Mas a boa nova para esses honrosos membros do Parlamento Europeu é que a conscientização sobre a catástrofe ecológica e social aumenta a cada dia. Eles citam o nosso Fórum Goiano em Defesa do Cerrado e outras importantes organizações não governamentais como referenciais importantes para a construção de um consenso quanto à importância e riqueza desta “região única e as crescentes possibilidades de comércio justo e sustentável”.
Defensores de uma economia regional não baseada na invasão da monocultura, mas na policultura original, consideram essencial uma prática que beneficie a todos: ecosssitemas, habitantes locais, a agricultura, a fauna, a flora, o balanço hídrico, a população urbana e o clima mundial.
As catástrofes que vem acometendo milhões de pessoas mundo afora, entre elas a que ocorre na região serrana do Rio de Janeiro, são duros avisos da mãe natureza. Mostram que como seres ‘iluminados’, não estamos cumprindo o dever de casa: prevenir, preservar, recuperar -- cuidar do que nós temos destruído há séculos.
Está claro que para o equilíbrio do planeta devemos respeitar o modo de agir e viver do outro e da natureza. Este movimento em defesa do meio ambiente e pela garantia de um desenvolvimento sustentável, tem que ser global e local.

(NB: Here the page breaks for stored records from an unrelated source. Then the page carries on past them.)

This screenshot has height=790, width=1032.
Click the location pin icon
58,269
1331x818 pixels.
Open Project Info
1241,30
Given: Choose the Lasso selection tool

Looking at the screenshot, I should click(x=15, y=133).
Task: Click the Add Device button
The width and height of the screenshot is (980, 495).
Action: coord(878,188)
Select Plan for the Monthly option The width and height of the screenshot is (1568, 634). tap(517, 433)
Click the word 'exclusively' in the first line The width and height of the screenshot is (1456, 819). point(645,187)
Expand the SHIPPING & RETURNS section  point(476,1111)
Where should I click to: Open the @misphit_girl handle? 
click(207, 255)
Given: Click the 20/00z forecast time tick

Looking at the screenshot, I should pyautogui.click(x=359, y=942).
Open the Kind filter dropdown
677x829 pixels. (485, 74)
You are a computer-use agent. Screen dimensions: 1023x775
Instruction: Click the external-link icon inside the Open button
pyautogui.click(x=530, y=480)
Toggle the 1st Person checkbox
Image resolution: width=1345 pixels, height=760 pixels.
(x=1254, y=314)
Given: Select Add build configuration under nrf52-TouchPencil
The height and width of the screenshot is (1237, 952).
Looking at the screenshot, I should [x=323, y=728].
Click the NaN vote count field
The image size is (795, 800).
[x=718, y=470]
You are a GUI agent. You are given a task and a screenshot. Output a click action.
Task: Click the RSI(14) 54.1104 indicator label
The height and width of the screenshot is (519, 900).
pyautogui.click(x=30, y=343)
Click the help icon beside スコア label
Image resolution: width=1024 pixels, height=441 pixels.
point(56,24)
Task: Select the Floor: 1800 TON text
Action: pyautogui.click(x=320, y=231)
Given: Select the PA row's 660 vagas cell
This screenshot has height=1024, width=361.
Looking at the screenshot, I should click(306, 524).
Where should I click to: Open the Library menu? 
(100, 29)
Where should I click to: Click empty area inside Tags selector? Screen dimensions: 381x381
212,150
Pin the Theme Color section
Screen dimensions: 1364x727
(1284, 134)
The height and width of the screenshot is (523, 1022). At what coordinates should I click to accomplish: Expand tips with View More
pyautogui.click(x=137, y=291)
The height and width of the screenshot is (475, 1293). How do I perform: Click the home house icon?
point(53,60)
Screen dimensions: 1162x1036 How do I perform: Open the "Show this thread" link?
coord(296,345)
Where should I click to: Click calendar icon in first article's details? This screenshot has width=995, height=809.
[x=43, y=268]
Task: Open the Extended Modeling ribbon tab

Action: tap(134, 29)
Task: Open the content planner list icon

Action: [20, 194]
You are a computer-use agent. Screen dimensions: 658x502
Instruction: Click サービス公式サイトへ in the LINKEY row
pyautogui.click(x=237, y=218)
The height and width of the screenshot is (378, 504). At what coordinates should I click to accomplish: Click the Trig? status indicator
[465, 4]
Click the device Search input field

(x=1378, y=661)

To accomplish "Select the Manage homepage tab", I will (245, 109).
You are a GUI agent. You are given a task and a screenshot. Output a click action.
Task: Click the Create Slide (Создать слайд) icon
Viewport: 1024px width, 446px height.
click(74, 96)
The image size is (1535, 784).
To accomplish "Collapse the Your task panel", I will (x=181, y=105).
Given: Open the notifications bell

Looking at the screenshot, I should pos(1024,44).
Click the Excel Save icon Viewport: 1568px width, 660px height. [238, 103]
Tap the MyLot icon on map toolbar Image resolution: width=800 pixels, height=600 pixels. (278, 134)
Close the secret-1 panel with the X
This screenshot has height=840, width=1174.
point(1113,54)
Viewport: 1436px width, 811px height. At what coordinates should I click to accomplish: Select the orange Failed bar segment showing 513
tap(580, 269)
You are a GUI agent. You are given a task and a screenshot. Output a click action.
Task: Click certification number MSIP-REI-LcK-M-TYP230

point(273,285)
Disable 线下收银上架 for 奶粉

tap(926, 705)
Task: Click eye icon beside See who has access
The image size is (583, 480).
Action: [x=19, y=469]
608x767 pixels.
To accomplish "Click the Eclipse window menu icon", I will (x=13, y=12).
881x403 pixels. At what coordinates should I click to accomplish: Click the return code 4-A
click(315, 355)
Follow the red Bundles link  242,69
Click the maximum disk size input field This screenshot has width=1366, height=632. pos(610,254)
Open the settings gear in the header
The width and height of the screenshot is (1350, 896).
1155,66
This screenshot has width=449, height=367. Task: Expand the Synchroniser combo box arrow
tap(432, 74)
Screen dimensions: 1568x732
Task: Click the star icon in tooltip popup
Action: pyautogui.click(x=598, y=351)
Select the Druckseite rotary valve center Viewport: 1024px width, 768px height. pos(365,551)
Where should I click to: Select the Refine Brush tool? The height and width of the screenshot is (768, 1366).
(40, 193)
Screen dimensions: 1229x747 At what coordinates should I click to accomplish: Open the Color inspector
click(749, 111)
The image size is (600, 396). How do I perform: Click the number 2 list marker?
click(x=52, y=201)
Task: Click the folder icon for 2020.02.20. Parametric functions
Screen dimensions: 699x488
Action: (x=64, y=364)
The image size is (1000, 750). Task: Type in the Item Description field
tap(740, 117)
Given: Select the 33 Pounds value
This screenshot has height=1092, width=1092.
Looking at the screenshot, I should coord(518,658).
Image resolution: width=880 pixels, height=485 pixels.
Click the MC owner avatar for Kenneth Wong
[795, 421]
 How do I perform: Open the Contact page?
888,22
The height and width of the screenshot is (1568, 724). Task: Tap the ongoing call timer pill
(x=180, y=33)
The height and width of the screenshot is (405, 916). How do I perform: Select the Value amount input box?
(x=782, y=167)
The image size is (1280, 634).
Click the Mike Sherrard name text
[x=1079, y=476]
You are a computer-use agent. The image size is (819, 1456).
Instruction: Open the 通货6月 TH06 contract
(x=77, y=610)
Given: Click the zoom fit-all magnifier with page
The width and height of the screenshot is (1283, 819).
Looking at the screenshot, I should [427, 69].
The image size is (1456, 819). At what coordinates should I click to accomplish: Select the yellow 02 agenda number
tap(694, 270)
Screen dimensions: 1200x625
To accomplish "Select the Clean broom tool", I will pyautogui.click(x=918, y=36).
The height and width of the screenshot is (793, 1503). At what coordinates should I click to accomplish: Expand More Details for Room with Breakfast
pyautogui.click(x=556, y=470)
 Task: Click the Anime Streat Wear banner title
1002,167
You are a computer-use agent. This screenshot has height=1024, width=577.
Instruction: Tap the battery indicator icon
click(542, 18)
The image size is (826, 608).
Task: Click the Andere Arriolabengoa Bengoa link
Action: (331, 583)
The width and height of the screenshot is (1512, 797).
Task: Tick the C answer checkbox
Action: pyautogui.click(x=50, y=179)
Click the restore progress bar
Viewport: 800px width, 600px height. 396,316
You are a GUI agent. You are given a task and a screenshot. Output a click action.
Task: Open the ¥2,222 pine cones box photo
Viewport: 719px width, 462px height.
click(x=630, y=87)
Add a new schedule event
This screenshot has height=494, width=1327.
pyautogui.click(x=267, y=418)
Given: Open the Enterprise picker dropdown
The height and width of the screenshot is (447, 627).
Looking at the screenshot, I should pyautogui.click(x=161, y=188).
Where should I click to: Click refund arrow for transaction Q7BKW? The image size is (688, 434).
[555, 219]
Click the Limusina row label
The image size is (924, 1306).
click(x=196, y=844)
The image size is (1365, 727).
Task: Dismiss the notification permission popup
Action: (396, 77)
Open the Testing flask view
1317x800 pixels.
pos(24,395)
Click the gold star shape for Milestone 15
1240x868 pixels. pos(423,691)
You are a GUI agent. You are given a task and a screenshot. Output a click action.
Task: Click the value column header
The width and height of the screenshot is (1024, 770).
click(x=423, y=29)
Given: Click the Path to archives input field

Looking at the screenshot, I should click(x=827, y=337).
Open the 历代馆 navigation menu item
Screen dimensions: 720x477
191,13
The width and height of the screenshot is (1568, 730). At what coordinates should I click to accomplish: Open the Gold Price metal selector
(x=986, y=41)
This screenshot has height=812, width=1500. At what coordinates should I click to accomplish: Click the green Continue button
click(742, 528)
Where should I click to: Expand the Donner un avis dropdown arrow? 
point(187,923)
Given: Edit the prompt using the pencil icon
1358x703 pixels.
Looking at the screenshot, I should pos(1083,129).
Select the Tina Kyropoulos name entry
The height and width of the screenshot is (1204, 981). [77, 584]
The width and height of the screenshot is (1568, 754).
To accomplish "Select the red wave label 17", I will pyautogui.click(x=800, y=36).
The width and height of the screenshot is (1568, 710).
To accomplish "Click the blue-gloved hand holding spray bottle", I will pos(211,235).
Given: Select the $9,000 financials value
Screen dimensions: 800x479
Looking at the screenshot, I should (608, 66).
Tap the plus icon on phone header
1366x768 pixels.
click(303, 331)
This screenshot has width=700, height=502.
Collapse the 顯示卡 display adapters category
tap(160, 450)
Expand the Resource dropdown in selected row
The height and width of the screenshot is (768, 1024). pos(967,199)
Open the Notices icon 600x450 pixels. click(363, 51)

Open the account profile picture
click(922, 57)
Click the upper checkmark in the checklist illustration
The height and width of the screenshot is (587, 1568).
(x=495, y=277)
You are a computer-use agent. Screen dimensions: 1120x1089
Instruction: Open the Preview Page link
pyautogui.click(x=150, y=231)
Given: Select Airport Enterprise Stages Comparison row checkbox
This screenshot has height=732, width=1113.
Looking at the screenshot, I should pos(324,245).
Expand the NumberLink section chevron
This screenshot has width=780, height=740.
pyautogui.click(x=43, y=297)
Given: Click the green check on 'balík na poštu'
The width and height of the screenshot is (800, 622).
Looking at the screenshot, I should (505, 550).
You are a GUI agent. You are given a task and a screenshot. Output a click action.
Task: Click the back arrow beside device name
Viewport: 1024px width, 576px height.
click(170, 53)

São fundamentais as decisões da Conferência da ONU para Mudanças do Clima/ COP-16, em Cancún/México, e da Convenção sobre Diversidade Biológica da ONU/COP-10, em Nagoya, Japão, ocorridas ano passado. Chamam à responsabilidade, governantes de todo o mundo para os problemas ambientais. Relevante também a atuação de organizações não governamentais internacionais.
No Brasil, importantíssima a diretriz do governo Dilma Roussef de cuidar “para que o País tenha um modelo de desenvolvimento ao mesmo tempo sustentável e inclusivo”, dando sequência ao trabalho do Presidente Lula. Estão entre as 13 diretrizes do nosso governo: o combate ao desmatamento, assim como a proteção de nossos biomas, “em especial a Amazônia, Cerrado e Mata Atlântica”. Precisam continuar e ser ampliadas as campanhas e ações de governo em defesa desses biomas.
Do nosso Cerrado – nossa aldeia local e global – desejamos e lutamos por vida longa ao pequi, buriti, araticum, mangaba, cagaita, cajuzinho, bacupari, baru, anta, ariranha, bugio-preto, cachorro-do-mato, jaratataca, capivara, cervo, cuíca, cutia, gambá, gato-do-mato, gato-maracajá, jaguatirica, lobo-guará, água, ar.
* Pedro Wilson é deputado federal (PT-GO), membro da Comissão de Meio Ambiente da Câmara dos Deputados, ex-Prefeito de Goiânia e professor da UFG e PUC-GO.